There are some additional concerns in relation to staff, including the wide variety of attitudes, experiences, and confidence that staff have, as well as consistency among larger groups of staff. Training programs should address how to empower such a diverse range of staff to operate collectively in a way that is aligned with expectations of the school.

Furthermore, excursions often involve unfamiliar environments, external forces, and dynamic situations. Training programs should build the capacity to ensure safety in such an uncertain environment. This can be achieved by developing risk thinking. Risk thinking can enable staff to apply appropriate risk management principles in a rapidly changing context. It can be developed through hypotheticals, role plays, and real-world situations. It can also use different modes of delivery and different opportunities throughout the year, including online training, external presenters, staff meetings/workshops, and specialist groups/events.

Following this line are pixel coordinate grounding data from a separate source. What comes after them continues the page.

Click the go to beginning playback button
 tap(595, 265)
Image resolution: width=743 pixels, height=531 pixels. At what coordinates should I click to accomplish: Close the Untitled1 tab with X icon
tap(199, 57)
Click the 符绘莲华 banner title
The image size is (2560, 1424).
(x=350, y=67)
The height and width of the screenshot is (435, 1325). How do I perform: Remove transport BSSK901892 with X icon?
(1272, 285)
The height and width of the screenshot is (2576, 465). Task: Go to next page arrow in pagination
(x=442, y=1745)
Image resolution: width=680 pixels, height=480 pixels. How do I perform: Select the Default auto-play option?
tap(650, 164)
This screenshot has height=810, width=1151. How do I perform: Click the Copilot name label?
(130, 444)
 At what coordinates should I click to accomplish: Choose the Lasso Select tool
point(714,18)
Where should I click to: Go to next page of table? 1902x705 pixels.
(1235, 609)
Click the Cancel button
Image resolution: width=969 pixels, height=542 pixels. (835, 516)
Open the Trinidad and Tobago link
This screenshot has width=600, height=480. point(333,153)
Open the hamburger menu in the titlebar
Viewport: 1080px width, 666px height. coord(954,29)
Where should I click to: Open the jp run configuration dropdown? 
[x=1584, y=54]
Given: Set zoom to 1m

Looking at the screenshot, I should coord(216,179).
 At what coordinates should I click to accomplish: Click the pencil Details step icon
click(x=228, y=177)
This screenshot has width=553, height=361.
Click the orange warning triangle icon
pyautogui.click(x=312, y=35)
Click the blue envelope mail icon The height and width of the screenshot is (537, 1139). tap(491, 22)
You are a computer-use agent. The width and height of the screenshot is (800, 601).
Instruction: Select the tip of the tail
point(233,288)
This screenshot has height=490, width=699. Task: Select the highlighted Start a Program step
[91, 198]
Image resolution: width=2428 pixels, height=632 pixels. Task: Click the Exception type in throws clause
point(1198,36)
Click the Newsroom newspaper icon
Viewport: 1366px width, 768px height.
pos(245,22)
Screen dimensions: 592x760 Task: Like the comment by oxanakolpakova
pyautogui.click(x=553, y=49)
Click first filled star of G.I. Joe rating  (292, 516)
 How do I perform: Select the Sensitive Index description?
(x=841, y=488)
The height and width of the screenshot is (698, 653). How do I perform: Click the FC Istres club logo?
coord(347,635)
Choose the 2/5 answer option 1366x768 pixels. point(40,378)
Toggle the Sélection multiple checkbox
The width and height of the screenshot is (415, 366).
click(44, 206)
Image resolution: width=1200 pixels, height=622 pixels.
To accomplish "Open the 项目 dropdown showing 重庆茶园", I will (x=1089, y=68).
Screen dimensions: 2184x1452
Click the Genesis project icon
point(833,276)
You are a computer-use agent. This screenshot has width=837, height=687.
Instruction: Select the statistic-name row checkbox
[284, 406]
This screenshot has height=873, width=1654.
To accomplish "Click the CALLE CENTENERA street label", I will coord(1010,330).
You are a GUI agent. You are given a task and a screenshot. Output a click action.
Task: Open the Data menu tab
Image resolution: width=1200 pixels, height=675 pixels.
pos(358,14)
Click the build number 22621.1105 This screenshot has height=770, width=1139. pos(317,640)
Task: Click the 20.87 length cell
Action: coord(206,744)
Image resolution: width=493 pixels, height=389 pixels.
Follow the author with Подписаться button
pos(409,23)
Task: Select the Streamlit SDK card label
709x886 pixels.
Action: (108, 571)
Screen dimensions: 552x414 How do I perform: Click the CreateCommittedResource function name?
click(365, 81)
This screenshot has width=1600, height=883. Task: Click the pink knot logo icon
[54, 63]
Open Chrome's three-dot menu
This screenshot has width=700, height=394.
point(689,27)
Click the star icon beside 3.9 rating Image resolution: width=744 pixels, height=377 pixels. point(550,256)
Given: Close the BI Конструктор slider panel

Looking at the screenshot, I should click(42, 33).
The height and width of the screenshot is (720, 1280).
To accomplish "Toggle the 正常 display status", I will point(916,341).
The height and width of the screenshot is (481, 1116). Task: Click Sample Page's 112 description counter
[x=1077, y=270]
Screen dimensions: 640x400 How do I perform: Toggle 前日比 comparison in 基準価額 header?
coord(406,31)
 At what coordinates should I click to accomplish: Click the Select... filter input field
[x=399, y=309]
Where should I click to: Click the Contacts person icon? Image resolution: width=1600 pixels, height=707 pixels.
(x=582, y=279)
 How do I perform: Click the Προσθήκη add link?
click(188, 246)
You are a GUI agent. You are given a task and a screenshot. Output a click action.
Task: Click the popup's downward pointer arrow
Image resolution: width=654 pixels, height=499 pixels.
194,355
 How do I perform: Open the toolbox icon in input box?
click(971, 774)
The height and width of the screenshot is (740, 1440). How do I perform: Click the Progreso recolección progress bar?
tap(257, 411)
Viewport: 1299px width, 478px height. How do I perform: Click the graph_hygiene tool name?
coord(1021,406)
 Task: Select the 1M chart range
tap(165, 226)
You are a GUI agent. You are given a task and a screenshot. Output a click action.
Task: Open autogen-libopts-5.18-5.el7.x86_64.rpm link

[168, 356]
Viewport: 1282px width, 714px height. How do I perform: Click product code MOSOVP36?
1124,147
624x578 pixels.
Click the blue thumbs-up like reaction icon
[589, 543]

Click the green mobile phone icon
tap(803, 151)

If schools have comprehensive staff training programs, this can feed into a positive risk culture as well, allowing a mutually beneficial process between these two layers of best practice.

 

Policies and Processes

The third layer of best practice excursion risk management is having policies and processes that are best practice. This can be achieved by having comprehensive:

  • risk assessments
  • checklists.

Risk assessments form part of the excursion cycle framework and are crucial to addressing excursion risks. A poll question posed to the attendees of the Webinar found that 68 per cent of schools manage excursion risk assessments by having staff complete a blank template. However, this is problematic for several reasons. These blank templates may provide an exemplar of how the form can be filled in, which can encourage staff to fill out their form by copying the exemplar. This could result in a risk assessment that does not identify the full range of risks applicable to the excursion. It may also be an unproductive use of time to require teachers to complete each risk assessment before giving it to the school to review. Rather, schools should change their approach by reconceptualising the risk assessment as well as the process. Schools should detail policies that identify specific control strategies for all aspects of the excursion, thus setting the standard for risk management within the school. Teachers should then select the specific control strategies that are relevant to their excursion.

However, just having risk assessments is not enough because it does not ensure that teachers are doing exactly what is outlined in the policies. For this reason, developing processes such as checklists are useful. A poll question posed to the attendees of the Webinar found that 83 per cent of schools do not have records of students’ and staff briefings and pre-departure procedures as part of their documentation trail for each excursion. Checklists could provide a quick and easy way for staff to ensure that, prior to going on an excursion, they have done everything that the policies require them to do. They could also provide a documentary path showing that schools have processes in place, and that they are undertaken appropriately.

By having best practice policies and procedures, teachers will be able to engage meaningfully in the risk management process, schools will have the capacity to manage the process effectively and the documentation process will be more comprehensive.

 

Key Takeaways – How Schools Can Develop Best Practice Excursion Risk Management

The Webinar focused on how schools can use the three-layered approach to achieve best practice excursion risk management.

The key takeaways from the Webinar are:

  • developing an appropriate risk culture that can sustain legal scrutiny, remain effective despite competing priorities, ensure appropriate risk ratings, and has a review process that meaningfully engages everyone throughout the school
  • developing a comprehensive staff training program that not only informs staff about policies and procedures, but empowers staff to intervene when necessary and enables staff to apply appropriate risk management principles in the rapidly changing and dynamic context of excursions
  • having policies and processes that manage and control excursion risks, particularly by having appropriate risk assessments and checklists.